My only objection concerns the way in which the authors determined the effect of spirulina on the activity (level) of SOD. They measure the antioxidant action of spirulina on HaCaT cells treated with creams and subsequently subjected to UV radiation. Why do UVB-treated cells have such a drastic reduction in SOD activity (about 95%) when compared to untreated cells? Is it a consequence of the deleterious action of UV on the DNA or of ROS? What is the viability of the cells at the end of the UV treatment? The authors claim that dissolved spirulina in TC (VII, VIII) with Tefose and SP 70 surfactant caused a more significant increase in the SOD level. It would be more correct to say that they have the lowest reduction in SOD activity as a consequence of UV radiation. Could it be the SOD activity dependent on the SOD present in cream residues? Why didn't the authors directly measure the ROS created as a result of UV treatment?

Minor considerations

- Explain in the abstract the purpose of the determination of the SOD;

- Line 39: “With pilosebaceous units”: please correct “involving pilosebaceus units”;

- Line 41: “and the products of inflammation”: “and inflammation”;

- Line 42: “C. acnes and S. aureus bacteria”: “Cutibacterium acnes (C. acnes) and Staphylococcus aureus (S. aureus);

- Lines 53-54 : the correct scientific names are Arthrospira (genus) and Arthrospira maxina (A. maxima) and Arthrospira platensis (A. platensis), whereas the term spirulina is more commonly understood as the commercial preparation. Please correct it adequately;

- Line 76: “Nonionic amphiphil surfactants: “Nonionic amphiphilic surfactants”;

- Line 104: it is not clear what the authors mean by "in both cases";

- Line 134: it is not clear what the authors mean by "in both cases";

- Line 153: as for the f2 factor, it would be useful for readers the formulas for the diffusion coefficient D and the release rate K;

- Line 166 paragraph 2.3:  As reported in Materials and Methods, MTT test were carried out using samples taken from the Franz cells. Please specify this procedural aspect while describing the results;

- Line 183 paragraph 2.4, Line 429 paragraph 4.8: It is not clear what the authors used to determine the antioxidant activity of spirulin compositions: did the authors use 10 ul of cream or of the respective sample taken from Franz's cells? If the cream was used, how the cream was evenly distributed over the surface of the well?
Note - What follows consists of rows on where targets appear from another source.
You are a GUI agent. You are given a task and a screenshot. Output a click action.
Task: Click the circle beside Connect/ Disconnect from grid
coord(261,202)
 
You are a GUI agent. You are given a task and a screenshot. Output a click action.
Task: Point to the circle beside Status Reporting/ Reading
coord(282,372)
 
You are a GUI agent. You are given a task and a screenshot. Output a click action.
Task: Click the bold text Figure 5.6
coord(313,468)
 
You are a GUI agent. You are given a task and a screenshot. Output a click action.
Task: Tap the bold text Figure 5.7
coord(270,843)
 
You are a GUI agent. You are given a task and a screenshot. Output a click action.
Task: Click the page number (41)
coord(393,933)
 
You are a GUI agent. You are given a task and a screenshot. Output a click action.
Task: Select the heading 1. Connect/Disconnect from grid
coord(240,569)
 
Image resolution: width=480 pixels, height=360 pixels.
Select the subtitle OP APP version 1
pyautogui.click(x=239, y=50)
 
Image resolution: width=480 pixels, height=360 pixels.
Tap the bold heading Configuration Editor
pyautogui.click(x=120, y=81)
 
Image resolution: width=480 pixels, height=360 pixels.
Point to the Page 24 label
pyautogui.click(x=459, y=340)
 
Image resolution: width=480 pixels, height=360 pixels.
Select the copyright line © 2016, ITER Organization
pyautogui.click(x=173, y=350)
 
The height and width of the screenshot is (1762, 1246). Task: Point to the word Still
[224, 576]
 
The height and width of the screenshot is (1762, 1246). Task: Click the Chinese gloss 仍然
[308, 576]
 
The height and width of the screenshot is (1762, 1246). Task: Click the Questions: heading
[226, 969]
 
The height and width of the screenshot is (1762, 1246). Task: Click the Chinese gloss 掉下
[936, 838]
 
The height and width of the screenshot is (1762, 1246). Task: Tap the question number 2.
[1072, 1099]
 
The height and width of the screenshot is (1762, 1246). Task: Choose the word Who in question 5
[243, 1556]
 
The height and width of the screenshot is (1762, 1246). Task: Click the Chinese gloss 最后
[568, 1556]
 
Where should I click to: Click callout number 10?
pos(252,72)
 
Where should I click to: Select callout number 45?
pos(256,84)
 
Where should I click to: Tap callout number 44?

- Figure 5B: please correct P. acnes on the ordinate axis;

- Materials and methods: Please indicate how spirulin was dissolved in TC;

- Please report the names of the species and the Latin phrase “in vivo” in italics throughout the manuscript.

Reviewer 4 Report

The study is very interesting and provides a novelty from an application point of view of spirulina algae. However, there are aspects to be improved regarding the information provided in the report and in the experimental activity.

It would be advisable to insert the excipients of the formulation (emulsifiers, oils, emollients etc) with the official IUPAC nomenclature, where possible, or current denomination and C.A.S. number.

In the various sections of the work the commercial name is indicated always.

The cosmetic formulation does not indicate the preservatives neither as a commercial name nor in composition.

The cosmetic formulation does not indicate the oils used in composition

The pH of the final formulation is not indicated.

Bacterial culture tests compare the cosmetic formulation vs. pharmacological antibiotic ointments, but the activity of the preservative in the cosmetic formulation is neglected, that is, it would be useful to exclude the contribution of the preservative as a functional active substance in acne.

In order to understand the potential antibacterial activity of spirulina alga, it would be useful to carry out experiments with the formulation free of preservatives, to better characterize the possible anti-acne function of spirulina alga.